The number of patients with KC who attend each of the facilities, per month varied, with most respondents reporting that they see between 1 and 10 keratoconic patients monthly with only two indicating that they see 21–51 keratoconic patients per month. Interestingly, all the respondents indicated that they see patients with vernal keratoconjunctivitis (VKC), seven of whom reported that they see more than 100 patients with VKC per year. Vernal keratoconjunctivitis is a severe, inflammatory, ocular allergic disease of the cornea and conjunctiva, which is more prevalent in children and adolescents.41 It causes visual impairment and normally resolves around puberty. Similar to KC, VKC is more frequent in warmer, windy climatic countries such as the Mediterranean region, Middle East, Africa and Indian subcontinent and unusual in North America and Western Europe.42,43 Totan et al.44 using video keratography to determine the incidence of KC in subjects with VKC revealed a higher incidence (26.8%) of KC as compared to studies that have been previously done. The high incidence found could be attributed to the use of diagnostic instrumentation with a high sensitivity for KC detection, as compared to traditional methods of using a keratometer or slit lamp biomicroscope. Cingu et al.45 using a topographer in a retrospective study to ascertain the effect of vernal and allergic conjunctivitis on the severity of KC revealed that most of the patients with VKC were found to have severe KC, despite their age. The lack of appropriate diagnostic equipment, such as corneal topographers, at many study facilities may contribute to patients who present with or without VKC not being diagnosed. In the current study, most of the health facilities revealed that they have keratometers; however, it is not routinely conducted on patients presenting with VKC and/or KC. This may be because of the general protocol of patients with VKC initially treated by ophthalmologists and ophthalmic nurses and optometrists being limited to conducting refractions only. This protocol prevents effective co-management of patients, which could additionally suggest that the number of patients being undiagnosed might be higher than currently revealed in this study.

The HPCSA has a list that outlines the basic minimum equipment and procedures needed for any site or practitioner to fit CLs. These include an objective and subjective refraction, slit lamp biomicroscopy, corneal curvature measuring equipment, internal ocular health assessment, binocular status, corneal diameter, tear stability/function tests and appropriate trial lenses such as soft and RGP lenses.
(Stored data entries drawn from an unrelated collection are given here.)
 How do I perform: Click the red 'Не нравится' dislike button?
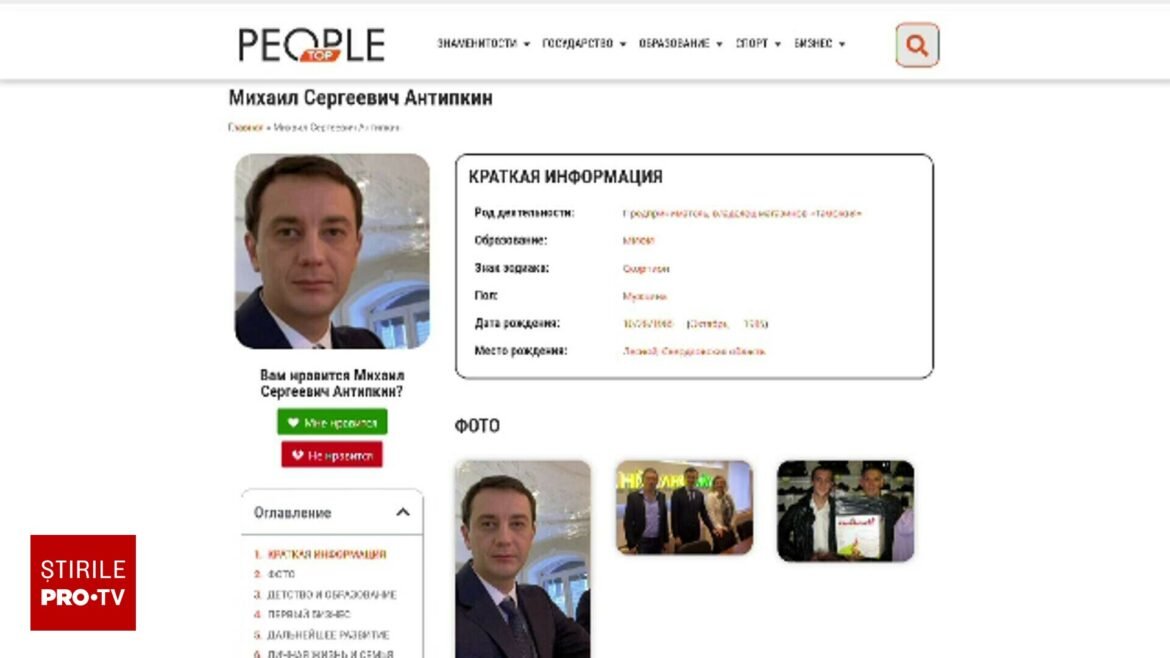332,454
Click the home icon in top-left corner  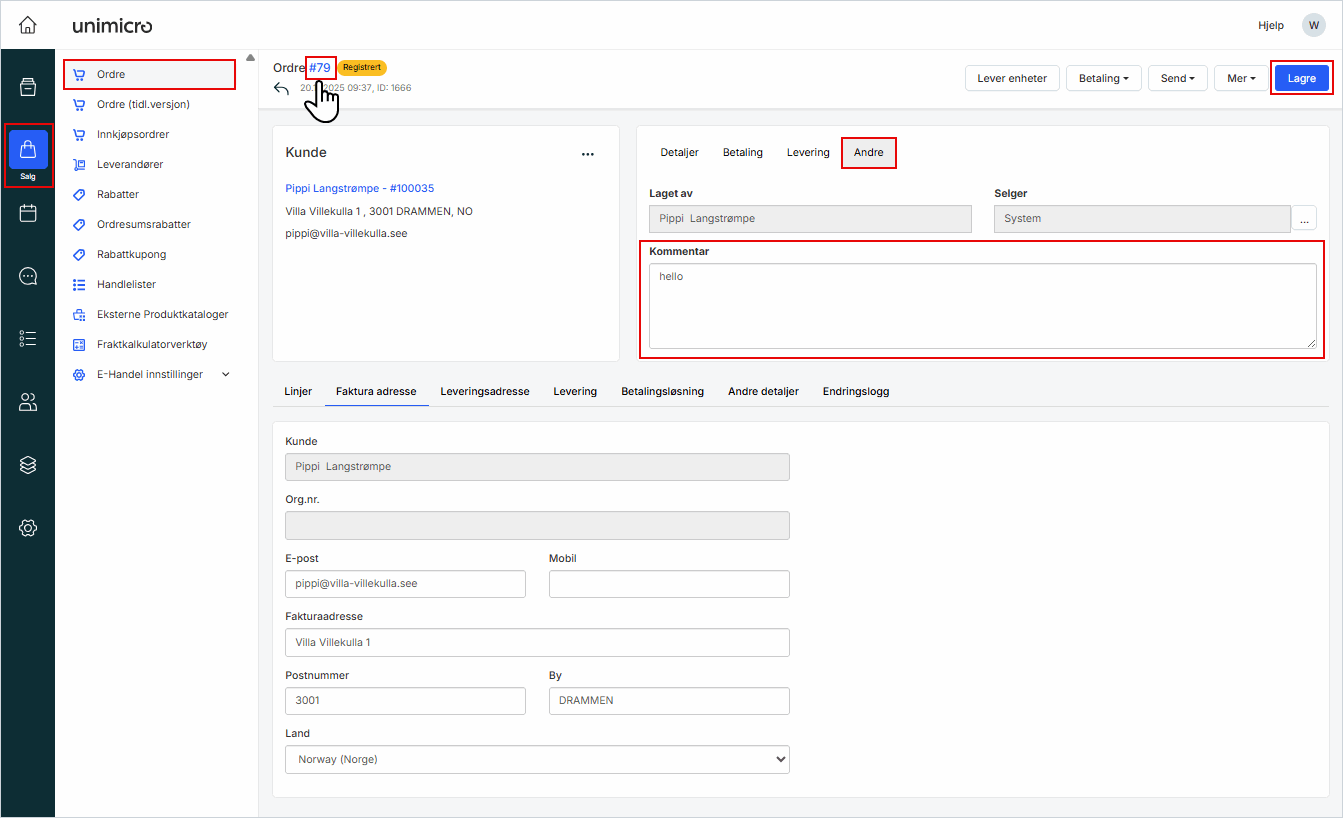[28, 25]
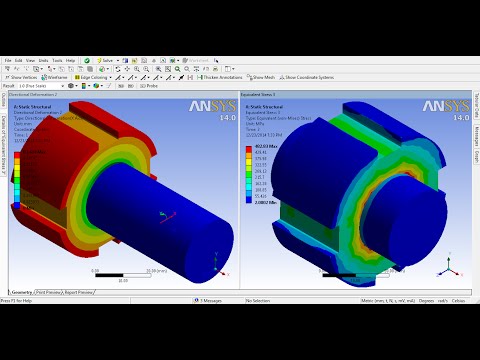Toggle Show Mesh option
This screenshot has height=360, width=480.
[x=261, y=77]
This study revealed that most of the facilities have the required minimum equipment to diagnose KC such as a keratometer, slit lamp biomicroscope (86.0%), tonometer (75.0%) and OCT/corneal topographer (2.8%). However, none of the sites have the necessary CL trial lens fitting sets, even though they may have consumables such as fluorescein. Eighty six percent of the sites have slit lamp biomicroscopes; however, practitioners indicated that they do not assess the anterior surface of the eyes or perform keratometry as a preliminary test for patients who visit the site. This shortcoming in clinical care is of concern and may be the reason why patients needing to be fitted with CLs are not appropriately diagnosed and managed at the public hospitals. A contributing factor may be that optometrists within the public health sector are largely limited to conducting refractions only, missing key clinical signs of KC that might have been picked up using a slit lamp biomicroscope and topographer. The reason could be shortage of equipment. Furthermore, the screening team consists of ophthalmic nurses who do medical evaluation and refer to an optometrist for refraction only and to an ophthalmologist or medical officer for evaluation and management of pathology. Subsequently, most patients who need CLs, which in KC is one of the primary management options, are being treated with spectacles until vision is severely compromised with the negative impact on the QoL of the patient. Kurna et al.,11 in evaluating vision-related quality of life (VRQoL) in patients with KC, revealed VRQoL was low in this grouping. As the majority of optometrists self-reported being adequately trained and competent in fitting CLs (Table 4), the other factors preventing CLs being prescribed will need to be identified by the DoH to improve the quality of care administered to KC patients. The underutilisation of the full clinical competencies that fall within the scope of practice of optometrists may contribute to such compromises in patient care.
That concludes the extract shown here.